Go through the data from its first line and retype each line, stopping once the line containing "Task: Switch chart to Confirmed view" has been retyped.

Collected data

....................

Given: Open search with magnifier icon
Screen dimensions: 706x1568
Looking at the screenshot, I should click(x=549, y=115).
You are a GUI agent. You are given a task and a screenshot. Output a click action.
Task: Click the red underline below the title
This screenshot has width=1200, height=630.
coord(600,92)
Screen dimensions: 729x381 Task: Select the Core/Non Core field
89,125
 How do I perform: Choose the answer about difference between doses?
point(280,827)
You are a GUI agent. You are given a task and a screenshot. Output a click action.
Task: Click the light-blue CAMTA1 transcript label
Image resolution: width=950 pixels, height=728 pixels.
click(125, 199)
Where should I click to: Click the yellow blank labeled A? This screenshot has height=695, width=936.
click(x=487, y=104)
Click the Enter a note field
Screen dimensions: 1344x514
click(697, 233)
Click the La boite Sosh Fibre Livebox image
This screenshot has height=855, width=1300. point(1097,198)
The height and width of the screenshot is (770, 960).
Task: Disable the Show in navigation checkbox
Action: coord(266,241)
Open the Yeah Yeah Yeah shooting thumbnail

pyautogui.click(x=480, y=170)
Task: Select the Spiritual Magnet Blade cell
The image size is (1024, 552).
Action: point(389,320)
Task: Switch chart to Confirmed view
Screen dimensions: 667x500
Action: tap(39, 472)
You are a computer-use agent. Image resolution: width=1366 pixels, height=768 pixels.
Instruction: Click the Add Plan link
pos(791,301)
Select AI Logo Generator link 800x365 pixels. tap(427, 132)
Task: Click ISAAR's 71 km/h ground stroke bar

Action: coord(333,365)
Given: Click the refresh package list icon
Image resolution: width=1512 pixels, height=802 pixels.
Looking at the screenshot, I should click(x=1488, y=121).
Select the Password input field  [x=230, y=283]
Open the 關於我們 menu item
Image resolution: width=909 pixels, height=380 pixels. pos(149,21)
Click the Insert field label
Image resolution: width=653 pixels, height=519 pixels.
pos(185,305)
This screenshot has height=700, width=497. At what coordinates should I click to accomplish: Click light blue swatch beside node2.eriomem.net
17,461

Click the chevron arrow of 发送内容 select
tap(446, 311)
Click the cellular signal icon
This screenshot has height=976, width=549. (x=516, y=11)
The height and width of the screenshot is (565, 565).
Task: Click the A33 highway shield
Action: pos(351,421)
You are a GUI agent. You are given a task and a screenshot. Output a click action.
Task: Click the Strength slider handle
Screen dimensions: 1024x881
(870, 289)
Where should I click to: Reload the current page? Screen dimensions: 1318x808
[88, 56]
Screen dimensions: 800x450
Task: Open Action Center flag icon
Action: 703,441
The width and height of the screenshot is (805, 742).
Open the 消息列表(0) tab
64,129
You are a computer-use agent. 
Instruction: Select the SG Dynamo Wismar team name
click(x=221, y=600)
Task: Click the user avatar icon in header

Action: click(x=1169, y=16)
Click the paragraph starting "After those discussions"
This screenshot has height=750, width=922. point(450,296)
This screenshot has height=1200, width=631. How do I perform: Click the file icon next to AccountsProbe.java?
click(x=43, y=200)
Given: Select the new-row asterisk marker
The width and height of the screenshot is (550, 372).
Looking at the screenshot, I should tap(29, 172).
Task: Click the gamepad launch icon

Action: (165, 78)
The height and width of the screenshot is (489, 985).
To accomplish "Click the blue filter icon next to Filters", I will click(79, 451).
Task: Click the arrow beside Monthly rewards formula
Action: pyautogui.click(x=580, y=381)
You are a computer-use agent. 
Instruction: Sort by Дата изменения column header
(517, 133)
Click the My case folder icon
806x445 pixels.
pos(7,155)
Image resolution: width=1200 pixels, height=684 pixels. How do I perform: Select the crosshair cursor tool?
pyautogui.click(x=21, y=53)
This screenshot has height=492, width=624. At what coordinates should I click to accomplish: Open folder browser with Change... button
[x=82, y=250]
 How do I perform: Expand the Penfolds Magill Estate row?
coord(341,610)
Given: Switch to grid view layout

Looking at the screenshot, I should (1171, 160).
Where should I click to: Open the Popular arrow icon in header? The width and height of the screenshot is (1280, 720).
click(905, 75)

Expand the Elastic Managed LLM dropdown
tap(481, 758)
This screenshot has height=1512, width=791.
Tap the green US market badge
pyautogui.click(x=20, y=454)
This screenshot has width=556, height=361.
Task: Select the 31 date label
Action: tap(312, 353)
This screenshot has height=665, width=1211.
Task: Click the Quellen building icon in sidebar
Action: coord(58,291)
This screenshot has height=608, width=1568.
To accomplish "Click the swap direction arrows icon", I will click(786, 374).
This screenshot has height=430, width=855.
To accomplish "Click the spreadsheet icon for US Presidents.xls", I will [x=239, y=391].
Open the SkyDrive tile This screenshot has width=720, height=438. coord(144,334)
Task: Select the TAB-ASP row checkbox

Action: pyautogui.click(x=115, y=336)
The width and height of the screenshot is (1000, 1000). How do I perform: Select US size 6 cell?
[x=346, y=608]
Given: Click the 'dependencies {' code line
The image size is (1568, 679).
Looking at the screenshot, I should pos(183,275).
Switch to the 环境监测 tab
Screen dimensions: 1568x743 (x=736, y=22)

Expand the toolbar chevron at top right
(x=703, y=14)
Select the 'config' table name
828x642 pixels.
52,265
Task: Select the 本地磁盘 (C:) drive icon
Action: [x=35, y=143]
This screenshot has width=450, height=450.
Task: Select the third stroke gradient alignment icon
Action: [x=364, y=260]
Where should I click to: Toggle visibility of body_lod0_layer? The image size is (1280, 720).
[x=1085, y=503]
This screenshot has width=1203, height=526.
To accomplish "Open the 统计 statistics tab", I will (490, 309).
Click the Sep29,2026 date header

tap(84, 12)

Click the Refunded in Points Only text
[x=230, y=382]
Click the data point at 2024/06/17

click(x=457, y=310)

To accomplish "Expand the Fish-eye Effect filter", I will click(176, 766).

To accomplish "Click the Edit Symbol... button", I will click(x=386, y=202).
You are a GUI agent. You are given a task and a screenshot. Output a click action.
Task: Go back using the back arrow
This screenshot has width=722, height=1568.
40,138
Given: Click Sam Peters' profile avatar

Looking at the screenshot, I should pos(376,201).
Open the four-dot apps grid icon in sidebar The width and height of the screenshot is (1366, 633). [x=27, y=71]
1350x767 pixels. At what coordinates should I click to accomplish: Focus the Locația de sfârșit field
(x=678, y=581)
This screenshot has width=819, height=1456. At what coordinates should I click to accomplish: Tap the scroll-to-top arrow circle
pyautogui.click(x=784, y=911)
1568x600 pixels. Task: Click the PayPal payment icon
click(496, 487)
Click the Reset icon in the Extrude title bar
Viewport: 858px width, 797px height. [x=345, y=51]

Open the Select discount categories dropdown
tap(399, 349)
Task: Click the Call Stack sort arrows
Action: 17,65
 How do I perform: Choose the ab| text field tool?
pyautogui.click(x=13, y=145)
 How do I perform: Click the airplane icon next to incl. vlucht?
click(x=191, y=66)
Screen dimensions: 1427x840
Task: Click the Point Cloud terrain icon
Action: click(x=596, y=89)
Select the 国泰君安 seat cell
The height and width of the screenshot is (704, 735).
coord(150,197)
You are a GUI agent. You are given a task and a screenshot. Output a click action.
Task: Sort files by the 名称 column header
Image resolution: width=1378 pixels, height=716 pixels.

....................

EXERCISE ANSWER |
Given: Open search with magnifier icon
Screen dimensions: 706x1568
Looking at the screenshot, I should click(x=549, y=115).
You are a GUI agent. You are given a task and a screenshot. Output a click action.
Task: Click the red underline below the title
This screenshot has width=1200, height=630.
coord(600,92)
Screen dimensions: 729x381 Task: Select the Core/Non Core field
89,125
 How do I perform: Choose the answer about difference between doses?
point(280,827)
You are a GUI agent. You are given a task and a screenshot. Output a click action.
Task: Click the light-blue CAMTA1 transcript label
Image resolution: width=950 pixels, height=728 pixels.
click(125, 199)
Where should I click to: Click the yellow blank labeled A? This screenshot has height=695, width=936.
click(x=487, y=104)
Click the Enter a note field
Screen dimensions: 1344x514
click(697, 233)
Click the La boite Sosh Fibre Livebox image
This screenshot has height=855, width=1300. point(1097,198)
The height and width of the screenshot is (770, 960).
Task: Disable the Show in navigation checkbox
Action: coord(266,241)
Open the Yeah Yeah Yeah shooting thumbnail

pyautogui.click(x=480, y=170)
Task: Select the Spiritual Magnet Blade cell
The image size is (1024, 552).
Action: point(389,320)
Task: Switch chart to Confirmed view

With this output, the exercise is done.